Other than that, I can’t really say I have any problems with the browser yet. I’d like to see more themes and add-ons. Seems like the browser is off to a great start and hopefully it will get some add-on developers and themes.
I saw one of your new videos yesterday about the release of Google Chrome. I must say, I was pleasantly surprised to hear that; I never saw it coming. I’m a fan of Google software, so I was naturally excited to hear that they were releasing a Web browser. I’ve been using Mozilla Firefox as my default browser now for over a couple of years, and have never found anything better for me. You name it — Safari, IE, Maxthon, Flock (which may be my next favorite), K-Meleon, Avant, Slim, Opera, Slim — I’ve tried about everything out there pretty extensively. I keep a lot of browsers installed to launch up every now and then.
First, I’ll discuss some of the things I like about Google Chrome. I find Chrome’s launch time to be noticeably faster than Firefox, which is nice (but is probably because I run FF with lots of plug-ins/extensions/themes that it must load up). Chrome’s page load times are very impressive; it’s a bit faster than FF, and perhaps even a hair faster than Safari (which, yes, I’ve found to be consistently faster than FF, even on Windows Vista). I like the “Incognito” browsing feature; I’m not sure I would use that too often, but nonetheless, a cool feature. Another thing I liked in Chrome was the way the “Find” function was designed. They did a good job with that.

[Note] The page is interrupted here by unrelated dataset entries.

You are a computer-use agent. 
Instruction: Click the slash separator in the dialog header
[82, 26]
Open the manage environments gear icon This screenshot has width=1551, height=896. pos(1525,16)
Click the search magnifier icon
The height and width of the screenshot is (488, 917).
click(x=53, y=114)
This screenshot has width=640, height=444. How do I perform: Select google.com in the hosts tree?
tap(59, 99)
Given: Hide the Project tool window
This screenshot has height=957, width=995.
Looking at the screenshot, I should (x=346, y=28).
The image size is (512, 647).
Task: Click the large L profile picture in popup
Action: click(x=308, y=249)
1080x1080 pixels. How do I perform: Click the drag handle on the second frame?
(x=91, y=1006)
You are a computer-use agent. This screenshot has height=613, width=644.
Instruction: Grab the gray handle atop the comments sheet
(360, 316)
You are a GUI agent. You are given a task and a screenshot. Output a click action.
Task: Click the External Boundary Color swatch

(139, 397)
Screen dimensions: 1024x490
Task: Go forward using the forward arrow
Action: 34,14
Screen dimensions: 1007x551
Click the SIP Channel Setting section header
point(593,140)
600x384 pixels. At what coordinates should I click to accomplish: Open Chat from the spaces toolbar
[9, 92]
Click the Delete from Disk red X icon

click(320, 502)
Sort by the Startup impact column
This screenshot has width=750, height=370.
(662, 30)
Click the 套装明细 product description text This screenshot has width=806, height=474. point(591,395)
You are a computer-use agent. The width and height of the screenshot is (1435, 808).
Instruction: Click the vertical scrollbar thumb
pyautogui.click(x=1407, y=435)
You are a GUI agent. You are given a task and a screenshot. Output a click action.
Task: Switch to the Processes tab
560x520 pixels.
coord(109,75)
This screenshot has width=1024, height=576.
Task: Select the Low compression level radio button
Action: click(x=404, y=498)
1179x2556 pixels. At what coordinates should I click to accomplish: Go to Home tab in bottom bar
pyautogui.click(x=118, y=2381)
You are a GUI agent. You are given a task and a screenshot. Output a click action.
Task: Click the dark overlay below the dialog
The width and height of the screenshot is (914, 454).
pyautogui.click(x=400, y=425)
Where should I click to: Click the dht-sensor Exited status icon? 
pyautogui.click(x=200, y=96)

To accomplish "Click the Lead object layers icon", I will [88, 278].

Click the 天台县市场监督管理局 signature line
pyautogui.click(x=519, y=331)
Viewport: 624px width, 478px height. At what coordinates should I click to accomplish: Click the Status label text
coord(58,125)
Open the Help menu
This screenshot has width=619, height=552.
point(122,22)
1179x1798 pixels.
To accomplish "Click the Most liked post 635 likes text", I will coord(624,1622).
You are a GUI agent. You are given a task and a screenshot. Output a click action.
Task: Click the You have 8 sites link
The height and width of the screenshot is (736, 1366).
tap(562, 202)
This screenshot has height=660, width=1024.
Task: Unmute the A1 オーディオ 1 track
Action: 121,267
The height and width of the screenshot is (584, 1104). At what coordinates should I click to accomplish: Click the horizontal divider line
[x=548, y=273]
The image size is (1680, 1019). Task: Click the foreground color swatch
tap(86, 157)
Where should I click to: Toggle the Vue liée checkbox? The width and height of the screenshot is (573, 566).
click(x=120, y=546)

Now, for the “bad stuff.” The GUI is, well . . . interesting, but I’m not a fan yet (e.g. I don’t particularly like the tabbed browsing system positioned above the navigation area as opposed to below). It might just be me, but overall, the Chrome GUI reminds me way too much of IE–yes, of course that’s a bad thing. I don’t care for the font system in Chrome, either. Compared to Safari (which I particularly like) and Firefox, it just seems bland and underdeveloped. Chrome seems to be on par with Safari or IE in terms of customization/tweaking; there isn’t a whole lot available to the user. A couple of other things I was really disappointed to see in Chrome’s GUI: The downloads are manage in a new tab? I don’t care for that at all. That just seems inefficient to me. No “Home” button? I hate when browsers don’t include simple, often-used functions *cough*Safari*cough* like the “Home” button. So far, I don’t think it’s possible to change things like that in Chrome. No spell checker in Chrome, either? Wow . . . . lame. ‘Nough said. There’s also some weird functionality things about Chrome that I don’t like (e.g., you cannot open previous pages in a new tab via click the “Back” or “Forward” button in conjunction with Ctrl).
In the end, Google Chrome was somewhat of a disappointment to me (granted, I’m still giving it a shot over the next several days). Yes, I realize that this is just a beta, but from my experience, betas just don’t improve enough to make a difference by the time they are released in their final form. I use Firefox over other browsers for a few simple reasons: It has a proven, sophisticated security system; it’s more customizable than any browser, bar nun, which means you can make it look/work exactly how you’d like it to; it’s intuitive and simple, yet it’s full of useful features that make sense to both average and power users; above all else, it just works. Mozilla’s got it right.